There is a kind of power that has a coercive element to it. Authority, by contrast, has a non-coercive element. “You can do what I ask of you because you have to do what I have the power to make you do. Or you can do what I ask of you because you want to do it out of respect for who I am to you. The difference between the two motives is huge.” (Peter Marty)


And this coming reign of God is not like the empire of the world the people of the Holy Land knew so well. It comes without coercive force. It comes only with love, with care - shown in that sign of healing - and with the message.


So the travelers are sent, like lambs traveling through the midst of wolves. They carry this good news. And they are received - or not. Received or not they have delivered the message and done the sign. Their task is done. The outcome is not theirs to own. That belongs to the Spirit.

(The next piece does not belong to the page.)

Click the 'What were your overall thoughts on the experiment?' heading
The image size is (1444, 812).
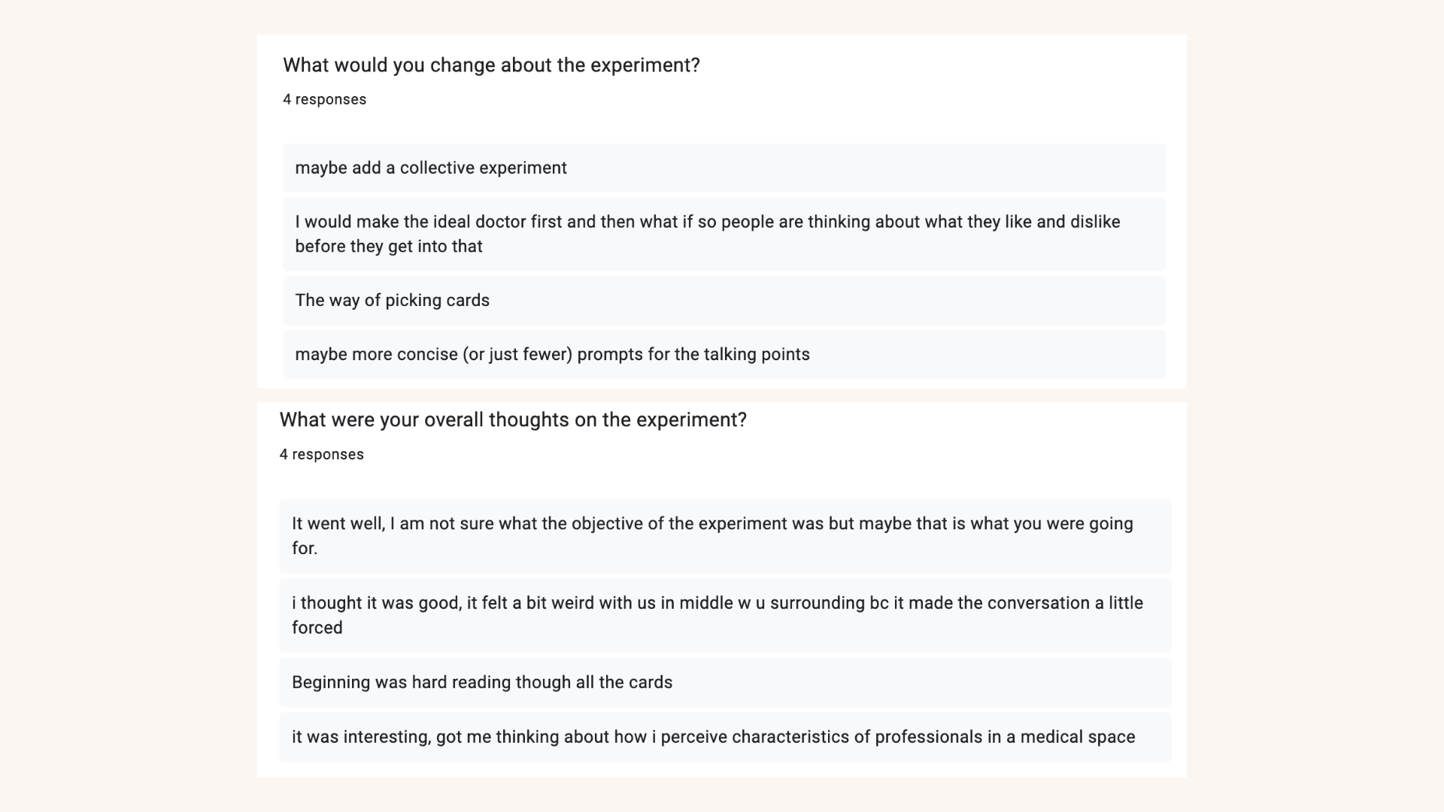coord(513,420)
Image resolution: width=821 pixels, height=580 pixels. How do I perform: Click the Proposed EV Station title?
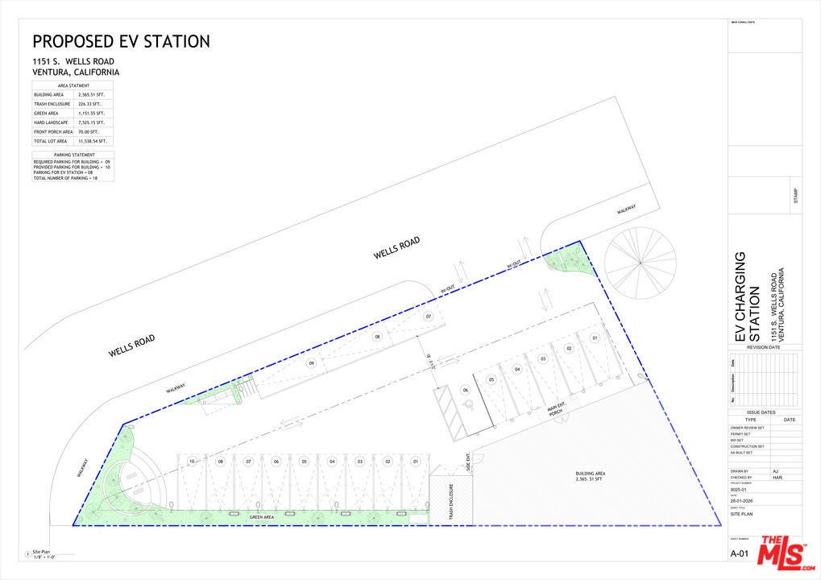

Later in the story of the church that is the Acts of Apostles we hear how the Spirit moves people and guides them. Philip is on the Gaza road, and he sees a chariot headed toward Egypt. Go up to that chariot and see what’s going on, he feels prompted. And he goes, and finds a man, an Ethiopian, reading and pondering the words of Isaiah. He interprets them in light of the gospel. And soon he finds himself in quite another part of the country, preaching that gospel to village after village.

The Christians at Antioch, a burgeoning faith community, send two of their number, Paul and Barnabas, out on mission, to spread the word of the good news they have experienced together.

Silas, Paul, and Timothy, coming along through the west of Turkey toward Istanbul, have a plan for where to head next. But the Spirit redirects them. Through a dream they feel the calling: “Come over to us and help us,” a Macedonian voice calls. And so they cross to Europe and bring the gospel there.


All these cases, in the confidence and the vulnerability of the Spirit, show the spreading of the message. A message that began with a simple word, heard or unheard, left outside or taken to heart, a simple word:

Peace. 



***

Peter W. Marty, "From the publisher: The secret of authority" (The Christian Century, June 22, 2016) 3.

Zadie Smith, "Two Men Arrive in a Village" (The New Yorker, June 6 and 13, 2016) 44ff. 

Ryan Marsh, sermon series on the Spirit, The Church of the Beloved, Edmonds, WA (June 26, 2016).

2 comments:

John Leech said...

What does it mean to be sent? What does it mean to receive?
How does it feel?
What is at risk for you? What do you stand to gain?
What do you carry with you? What do you leave behind?

What baggage are we carrying? “Just like American children of Catholic parents tend to be Catholic, and children of Lutheran parents tend to be Lutheran, children of the Holy Land have their parents’ baggage from the start. And very few are packing light around here.” (Rick Steves, The Holy Land: Israelis and Palestinians Today, Edmonds WA: Rick Steves’ Europe, 2014. 46.)

On this mission we must travel light to ourselves, so that we may bear the weight of the message we carry.

Stay together. Focus on the mission. (Sow the seed. We are responsible for what we say, not the outcome.) Keep moving forward in the name of Christ.

John Leech said...

Do the work as if it all depends on you, and then leave the rest to God.

Mother Teresa of Calcutta, speaking to Malcolm Muggeridge, Something Beautiful for God (BBC TV Special).